==== Supplied records
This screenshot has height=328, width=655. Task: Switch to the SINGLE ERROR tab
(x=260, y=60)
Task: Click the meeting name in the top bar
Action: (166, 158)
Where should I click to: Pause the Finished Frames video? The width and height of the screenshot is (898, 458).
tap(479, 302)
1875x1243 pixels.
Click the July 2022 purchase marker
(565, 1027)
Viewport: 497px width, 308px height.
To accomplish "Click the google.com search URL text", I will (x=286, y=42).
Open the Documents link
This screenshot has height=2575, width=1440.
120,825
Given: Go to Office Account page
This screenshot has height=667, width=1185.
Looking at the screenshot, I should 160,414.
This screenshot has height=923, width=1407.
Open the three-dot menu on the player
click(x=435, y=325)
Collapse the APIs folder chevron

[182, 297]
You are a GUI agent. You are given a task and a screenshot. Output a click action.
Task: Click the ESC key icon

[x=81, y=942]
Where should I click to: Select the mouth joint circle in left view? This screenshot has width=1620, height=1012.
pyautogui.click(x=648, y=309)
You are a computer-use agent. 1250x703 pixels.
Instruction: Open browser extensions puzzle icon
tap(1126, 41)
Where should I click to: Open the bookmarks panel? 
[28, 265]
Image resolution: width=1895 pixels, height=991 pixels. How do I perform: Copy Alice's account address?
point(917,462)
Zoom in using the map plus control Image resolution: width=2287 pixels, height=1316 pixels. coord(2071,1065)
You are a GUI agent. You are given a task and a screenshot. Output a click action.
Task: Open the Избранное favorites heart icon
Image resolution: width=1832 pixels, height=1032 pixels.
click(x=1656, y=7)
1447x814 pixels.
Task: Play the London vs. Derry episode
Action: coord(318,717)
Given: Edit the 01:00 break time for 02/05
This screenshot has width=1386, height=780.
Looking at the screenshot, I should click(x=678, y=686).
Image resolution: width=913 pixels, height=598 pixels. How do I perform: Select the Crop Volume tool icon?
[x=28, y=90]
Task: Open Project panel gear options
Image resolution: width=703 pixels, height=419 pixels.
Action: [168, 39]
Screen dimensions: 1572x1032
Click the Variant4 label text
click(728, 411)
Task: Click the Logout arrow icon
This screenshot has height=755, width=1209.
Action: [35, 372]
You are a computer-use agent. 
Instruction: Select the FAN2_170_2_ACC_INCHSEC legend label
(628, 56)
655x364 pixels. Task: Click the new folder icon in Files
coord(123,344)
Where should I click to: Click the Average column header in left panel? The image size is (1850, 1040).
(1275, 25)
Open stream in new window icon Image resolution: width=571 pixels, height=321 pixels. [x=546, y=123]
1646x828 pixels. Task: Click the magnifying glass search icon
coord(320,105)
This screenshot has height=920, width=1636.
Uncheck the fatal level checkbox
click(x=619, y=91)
========
Assignment:
Give back the material above in full, exactly as it reads.

Task output:
This screenshot has height=328, width=655. Task: Switch to the SINGLE ERROR tab
(x=260, y=60)
Task: Click the meeting name in the top bar
Action: (166, 158)
Where should I click to: Pause the Finished Frames video? The width and height of the screenshot is (898, 458).
tap(479, 302)
1875x1243 pixels.
Click the July 2022 purchase marker
(565, 1027)
Viewport: 497px width, 308px height.
To accomplish "Click the google.com search URL text", I will (x=286, y=42).
Open the Documents link
This screenshot has height=2575, width=1440.
120,825
Given: Go to Office Account page
This screenshot has height=667, width=1185.
Looking at the screenshot, I should 160,414.
This screenshot has height=923, width=1407.
Open the three-dot menu on the player
click(x=435, y=325)
Collapse the APIs folder chevron

[182, 297]
You are a GUI agent. You are given a task and a screenshot. Output a click action.
Task: Click the ESC key icon

[x=81, y=942]
Where should I click to: Select the mouth joint circle in left view? This screenshot has width=1620, height=1012.
pyautogui.click(x=648, y=309)
You are a computer-use agent. 1250x703 pixels.
Instruction: Open browser extensions puzzle icon
tap(1126, 41)
Where should I click to: Open the bookmarks panel? 
[28, 265]
Image resolution: width=1895 pixels, height=991 pixels. How do I perform: Copy Alice's account address?
point(917,462)
Zoom in using the map plus control Image resolution: width=2287 pixels, height=1316 pixels. coord(2071,1065)
You are a GUI agent. You are given a task and a screenshot. Output a click action.
Task: Open the Избранное favorites heart icon
Image resolution: width=1832 pixels, height=1032 pixels.
click(x=1656, y=7)
1447x814 pixels.
Task: Play the London vs. Derry episode
Action: coord(318,717)
Given: Edit the 01:00 break time for 02/05
This screenshot has width=1386, height=780.
Looking at the screenshot, I should click(x=678, y=686).
Image resolution: width=913 pixels, height=598 pixels. How do I perform: Select the Crop Volume tool icon?
[x=28, y=90]
Task: Open Project panel gear options
Image resolution: width=703 pixels, height=419 pixels.
Action: [168, 39]
Screen dimensions: 1572x1032
Click the Variant4 label text
click(728, 411)
Task: Click the Logout arrow icon
This screenshot has height=755, width=1209.
Action: [35, 372]
You are a computer-use agent. 
Instruction: Select the FAN2_170_2_ACC_INCHSEC legend label
(628, 56)
655x364 pixels. Task: Click the new folder icon in Files
coord(123,344)
Where should I click to: Click the Average column header in left panel? The image size is (1850, 1040).
(1275, 25)
Open stream in new window icon Image resolution: width=571 pixels, height=321 pixels. [x=546, y=123]
1646x828 pixels. Task: Click the magnifying glass search icon
coord(320,105)
This screenshot has height=920, width=1636.
Uncheck the fatal level checkbox
click(x=619, y=91)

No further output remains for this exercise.